On Friday, I drove to the University of Toronto to give a talk. This was the first time I’d ever driven on a freeway alone. I didn’t drive at all until a year ago, for four reasons:
- Global warming. I assuaged my conscience by buying a Prius (though admittedly, given the waiting lists for hybrids, I’m probably increasing CO2 concentrations by preventing someone who drives more than I do from having my car).
- Fear of getting lost. The solution to this one was “Carla,” my sultry female computerized travel companion (“Proceed on the current route for 0.3 miles”). I realize that for some guys, Carla would feel like a direct assault on their virility — especially since she’s always right. But I love her, and I predict that in five years’ time, everyone else will want her too.
- Lack of any social life that would necessitate a car. I’ve since realized that this was as much a symptom as a cause of my carlessness.

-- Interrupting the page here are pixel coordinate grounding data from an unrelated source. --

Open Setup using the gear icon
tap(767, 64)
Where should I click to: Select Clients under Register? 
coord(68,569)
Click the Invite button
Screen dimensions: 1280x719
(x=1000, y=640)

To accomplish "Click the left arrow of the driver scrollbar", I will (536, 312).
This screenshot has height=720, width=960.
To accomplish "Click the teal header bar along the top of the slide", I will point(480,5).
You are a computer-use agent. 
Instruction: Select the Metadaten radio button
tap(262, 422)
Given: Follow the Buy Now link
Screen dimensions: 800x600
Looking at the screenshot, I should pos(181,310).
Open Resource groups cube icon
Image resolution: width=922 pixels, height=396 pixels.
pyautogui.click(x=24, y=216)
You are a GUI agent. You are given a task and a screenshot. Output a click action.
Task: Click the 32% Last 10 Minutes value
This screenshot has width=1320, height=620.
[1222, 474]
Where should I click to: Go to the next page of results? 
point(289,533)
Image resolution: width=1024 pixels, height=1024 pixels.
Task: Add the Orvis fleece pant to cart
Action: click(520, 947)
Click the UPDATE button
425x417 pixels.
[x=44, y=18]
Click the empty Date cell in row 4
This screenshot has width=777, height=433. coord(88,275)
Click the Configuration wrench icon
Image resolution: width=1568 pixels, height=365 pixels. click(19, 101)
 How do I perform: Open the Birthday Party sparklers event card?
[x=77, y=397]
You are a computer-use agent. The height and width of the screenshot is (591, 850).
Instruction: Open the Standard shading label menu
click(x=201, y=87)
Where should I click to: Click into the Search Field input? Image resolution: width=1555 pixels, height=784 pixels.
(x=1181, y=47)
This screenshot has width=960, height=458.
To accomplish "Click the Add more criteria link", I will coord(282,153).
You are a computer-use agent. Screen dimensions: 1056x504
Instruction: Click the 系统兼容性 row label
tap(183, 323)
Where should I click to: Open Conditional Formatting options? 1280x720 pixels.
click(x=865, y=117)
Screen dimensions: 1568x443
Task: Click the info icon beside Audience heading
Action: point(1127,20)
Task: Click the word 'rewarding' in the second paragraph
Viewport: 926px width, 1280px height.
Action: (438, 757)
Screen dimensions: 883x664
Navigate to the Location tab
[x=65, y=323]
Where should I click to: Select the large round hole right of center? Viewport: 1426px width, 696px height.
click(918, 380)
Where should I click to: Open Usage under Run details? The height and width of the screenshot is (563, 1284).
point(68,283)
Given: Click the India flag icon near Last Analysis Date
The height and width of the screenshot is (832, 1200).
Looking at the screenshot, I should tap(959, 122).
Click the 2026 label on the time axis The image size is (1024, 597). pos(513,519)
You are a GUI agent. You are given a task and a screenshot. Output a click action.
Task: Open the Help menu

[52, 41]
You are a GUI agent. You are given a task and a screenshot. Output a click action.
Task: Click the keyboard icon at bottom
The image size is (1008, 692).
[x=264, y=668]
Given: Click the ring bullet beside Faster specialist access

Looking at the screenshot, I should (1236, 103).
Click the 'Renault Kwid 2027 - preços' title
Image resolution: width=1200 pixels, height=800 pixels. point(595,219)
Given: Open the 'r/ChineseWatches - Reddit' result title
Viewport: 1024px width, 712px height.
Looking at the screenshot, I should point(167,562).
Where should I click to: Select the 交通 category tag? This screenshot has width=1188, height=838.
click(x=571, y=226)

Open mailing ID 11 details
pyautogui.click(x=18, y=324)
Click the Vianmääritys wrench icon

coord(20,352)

- Fear of dying a gruesome death. I haven’t yet licked this one, as became evident on Friday.
To avoid the traffic, I left Waterloo at 5:30am (yes, I’d been up all night). Unfortunately, that’s when all the trucks were out, and trucks on a freeway make me nervous. See, the problem with freeways is that there are no red lights — and therefore, no time to hunt down the neurons firing off about Futurama or BQP/qpoly, and refocus their attention on the road. It’s like having to play Super Mario all the way through without pausing — the differences being that there are no stars or mushrooms, you only get one life, and it’s your actual life. (Also, you can’t stomp on the goombas, since they’re people too.)
So when I finally pulled into the parking garage at U of T, palms white and sweaty on the steering wheel, I started laughing hysterically: “I made it! I’m still alive! At least in this branch of the wavefunction, I’m alive! Joy to the world!” That I hadn’t yet written the talk that I was to give in two hours seemed utterly insignificant.
For the ride home, I asked Carla to find me a route that avoided freeways, and ended up zigzagging through the small towns of southeast Ontario. The stoplights looked as pretty as the setting sun.